▶ Text section
════════════════════

Taxable Spending Account (TSA)
A Taxable Spending Account is sometimes also referred to as a Wellness Spending Account (WSA) or a Lifestyle Spending Account (LSA). As the name implies, unlike the tax-free HSA, a TSA is a taxable benefit that covers certain health related products and services that are outside the scope of an HSA.
Employers control what expenses can be claimed under a TSA by defining eligible expenses when the benefit is defined. TSAs act to supplement traditional group benefits coverage by adding coverage for expenses that an employee would normally need to personally pay for out of pocket.
Some example TSA eligible expenses might include:
- Gym memberships
- Personal training
- Non-prescription medication
Flexible Spending Account (FSA)
A Flexible Spending Account takes the concepts of an HSA and a TSA and blends them together. It is a benefit that allows an employee to choose how much of their total spending account allocation they would like to go into each type of spending account. For example, an employee could choose to place 60% of their eligible funds into an HSA and the other 40% into a TSA. Typically an employee is able to change their allocation annually.
In addition to splitting allocations up between an HSA and TSA, some flexible spending account providers facilitate the ability for an employer to permit employees to designate a portion of their flexible spending account funds to spend on RRSP contributions.
There are three common ways in which the funds available to an employee through their spending account can be managed:
- Unused funds carry forward
- Unclaimed expenses carry forward
- No carry forward (use it or lose it)

════════════════════

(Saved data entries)
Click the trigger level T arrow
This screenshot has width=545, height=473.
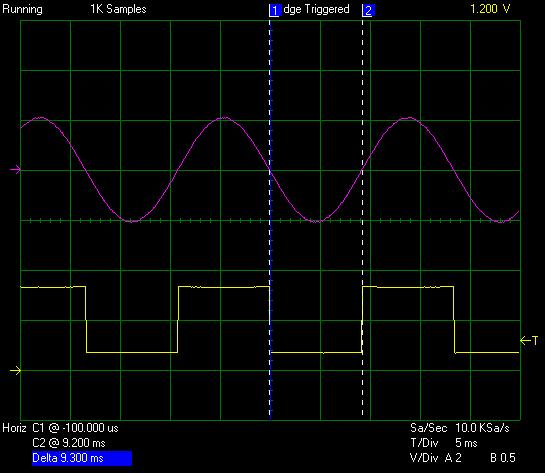coord(529,340)
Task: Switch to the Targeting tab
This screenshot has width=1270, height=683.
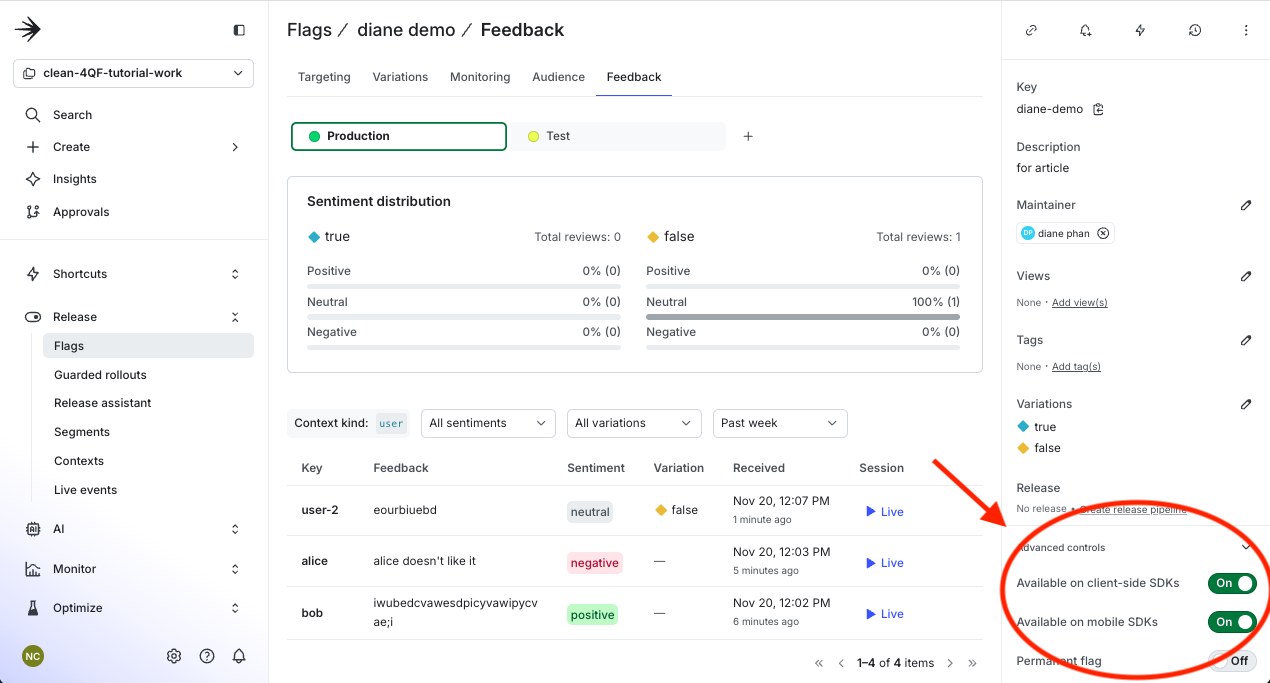Action: coord(324,77)
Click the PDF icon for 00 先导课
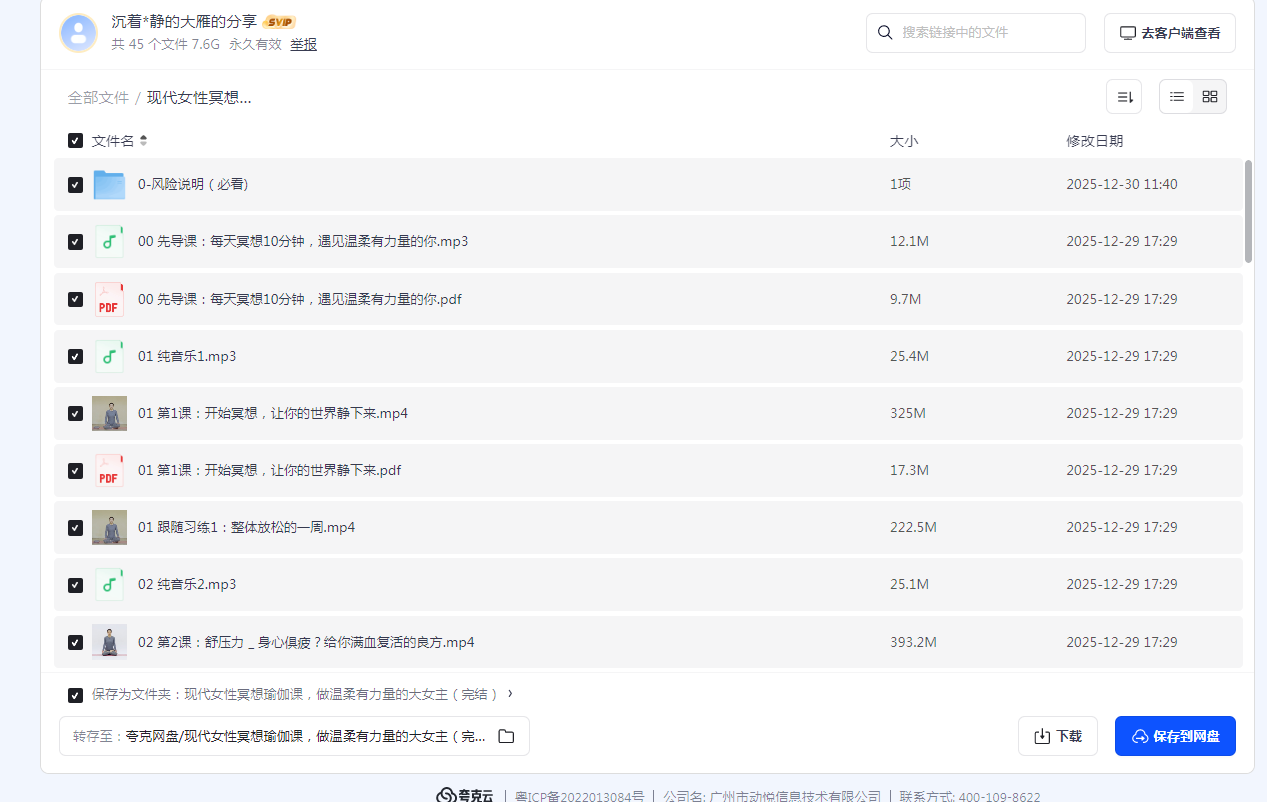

════════════════════

▶ Description of the task
Retype the part of the spending accounts text between "Some example TSA" and "their allocation annually.", inclusive. Please rely only on the text about spending accounts and set the items aside.

▶ Response to this exercise
Some example TSA eligible expenses might include:
- Gym memberships
- Personal training
- Non-prescription medication
Flexible Spending Account (FSA)
A Flexible Spending Account takes the concepts of an HSA and a TSA and blends them together. It is a benefit that allows an employee to choose how much of their total spending account allocation they would like to go into each type of spending account. For example, an employee could choose to place 60% of their eligible funds into an HSA and the other 40% into a TSA. Typically an employee is able to change their allocation annually.